Dialogues about dialogues bring writers’ texts on the topic of a “dialogue”, and at the same time hold a dialogue with the author of this project.
The coronavirus pandemic has also spawned some positive changes, since in the absence of various contents we could focus on the “dialogue”. In that period I started, after a short break, to do interviews intensively for the journals Vijenac, Moderna vremena, Kontura, Petnaest dana, etc. These „encounters“, as philosopher Martin Buber calls them, have enriched me and reminded me about what I, as an author and art historian, consider the essence of creativity – dialogue and communication. A dialogue precedes a creative process, it follows the process while it lasts, and it continues a creative process after an artwork is finished – by the interpretations of experts and later in the direct contact with the audience. The term “dialogue” can be often heard in different contexts and professions, for instance the terms “the dialogical dimension of the work of art”, “dialogical process”, “the works establish a dialogue with each other”, but also in the political discourse “an attempt to establish a dialogue with…”, and the term itself is often exposed to various manipulations.
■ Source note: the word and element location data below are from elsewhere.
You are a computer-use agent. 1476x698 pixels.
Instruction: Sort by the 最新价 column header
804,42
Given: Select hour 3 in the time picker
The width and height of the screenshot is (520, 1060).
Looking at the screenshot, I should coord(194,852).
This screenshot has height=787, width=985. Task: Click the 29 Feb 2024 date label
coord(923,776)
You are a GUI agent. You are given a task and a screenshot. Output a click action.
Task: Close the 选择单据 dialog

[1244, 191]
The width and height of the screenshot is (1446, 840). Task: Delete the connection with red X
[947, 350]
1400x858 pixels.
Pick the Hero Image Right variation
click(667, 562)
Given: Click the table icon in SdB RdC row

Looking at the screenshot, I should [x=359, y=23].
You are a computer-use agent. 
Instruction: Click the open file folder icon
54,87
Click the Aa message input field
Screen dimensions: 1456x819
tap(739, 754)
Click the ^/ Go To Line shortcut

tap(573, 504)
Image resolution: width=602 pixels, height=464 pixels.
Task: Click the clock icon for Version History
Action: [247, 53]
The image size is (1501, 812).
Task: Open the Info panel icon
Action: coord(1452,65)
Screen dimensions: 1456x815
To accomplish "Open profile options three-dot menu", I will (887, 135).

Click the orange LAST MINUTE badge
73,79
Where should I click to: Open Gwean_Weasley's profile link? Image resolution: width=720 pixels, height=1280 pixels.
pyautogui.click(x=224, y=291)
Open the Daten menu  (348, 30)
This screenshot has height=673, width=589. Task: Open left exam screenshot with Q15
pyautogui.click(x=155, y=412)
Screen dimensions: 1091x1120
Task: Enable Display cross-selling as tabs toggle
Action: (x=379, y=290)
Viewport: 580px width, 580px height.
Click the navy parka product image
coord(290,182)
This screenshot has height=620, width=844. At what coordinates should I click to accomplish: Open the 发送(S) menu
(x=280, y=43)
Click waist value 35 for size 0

However, in literature, a dialogue is directly incorporated in a literary work as a “material” which builds its structure, and is manifested in different manners in different literary works – in dramas it is direct and inevitable, in novels it can or cannot be used, in poetry it has a special position since poetry itself is a dialogue with the surrounding world – without a dialogue it is not possible to create an atmosphere for the creation of a poem. Also, a number of philosophical works have been written in the form of a dialogue.
In this section, in cooperation with different men and women writers, different aspects of a dialogue within and beyond literature will be questioned.